Sorry, kids: I don’t feel like doing Christmas this year

(Photo: Unsplash, Freestocks)

It’s the most wonderful time of the year. . . unless your spouse is deployed or away for military training. Then it can feel like the season of Bah Humbug.

This isn’t my first December with a deployed spouse. I think it’s the fourth or fifth time he has been overseas during the holidays. But this is my first Christmas alone with four children and no family in this time zone. And I have a confession: that is not putting me in the Christmas spirit.

I don’t feel like getting a Christmas tree and putting it up by myself.

I’m not looking forward to shopping when we’re already losing money each month he is deployed. (Thanks, international phone plan!)

I don’t want to spend hours wrapping presents that my husband can’t even watch the kids open.

And most of all, I don’t feel like dragging four children to public festivals when I’m the only adult and I just have two hands.

On my own, I might be tempted to become a minimalist and just skip most of the Christmas decorating and celebrating. But because of the kids, the show must go on. My two oldest remember our previous family Christmases, and they don’t deserve to be cheated out of the fun this year because their dad is deployed.

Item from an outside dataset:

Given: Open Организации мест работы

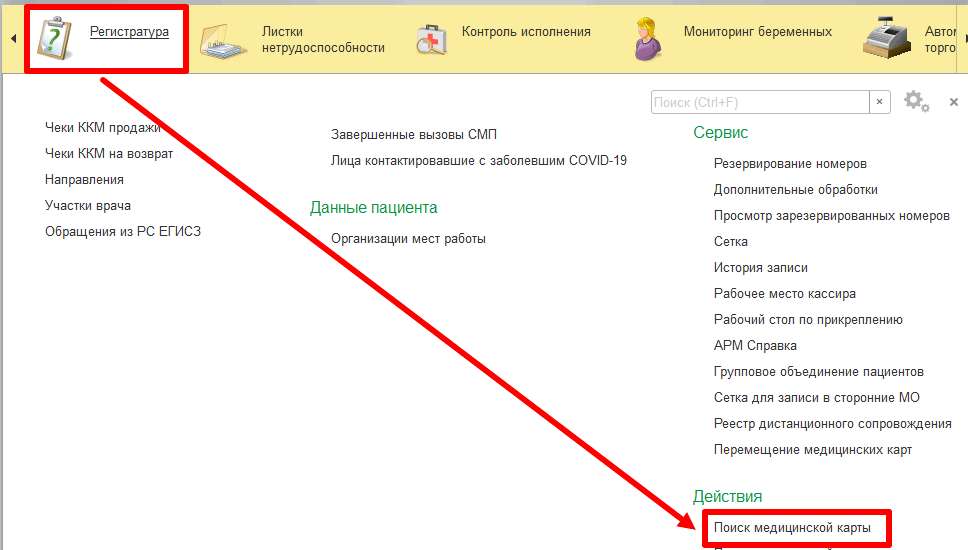Looking at the screenshot, I should (408, 239).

So what’s a military spouse to do, when you want to make the holidays fun for your children. . .  but you’re already feeling burnt out and exhausted from the deployment? These are the mantras getting me through this deployment holiday:

Keep it simple

You’ll need to decide which holiday traditions are most important to you or your children. As the only adult in the house, you simply can’t do everything you’ve done in the past. And that’s okay. You can still enjoy baking cookies together. . .  but maybe cheat and use a mix instead of the time-consuming recipe from your grandma. Don’t climb on the roof to hang Christmas lights if there is no one to hold the ladder (but you can put them all over your front porch)! You may not be able to host a fancy holiday party, but you can still get together for a casual playdate or a girls’ night out.

Invite family to visit

Sure, it isn’t always possible for family members to come to you–especially if you are stationed overseas–but it never hurts to ask. Christmas morning will be a lot more fun (and easier) if there is another adult to help you with the gifts, the children, and breakfast. Having a visitor to look forward to around Christmas or New Year’s can make the season much more merry and bright. If no family members are available, reach out to some child-free friends on your base or in your spouse’s unit. They may have nowhere to go on Christmas morning, and would love a chance to celebrate with your kids instead of spending the day alone.

Choose your own adventure

Try to find the silver lining to a deployment holiday: You can choose which activities the family will do. If you always wanted to go to the Festival of Lights, but your spouse wasn’t interested, then this is your year to round up some friends and go! On the flip side, if you just don’t feel like bundling up kids for the local parade, don’t do it. It’s better to take care of yourself and stay sane rather than wear yourself down trying to wrangle the children at every event.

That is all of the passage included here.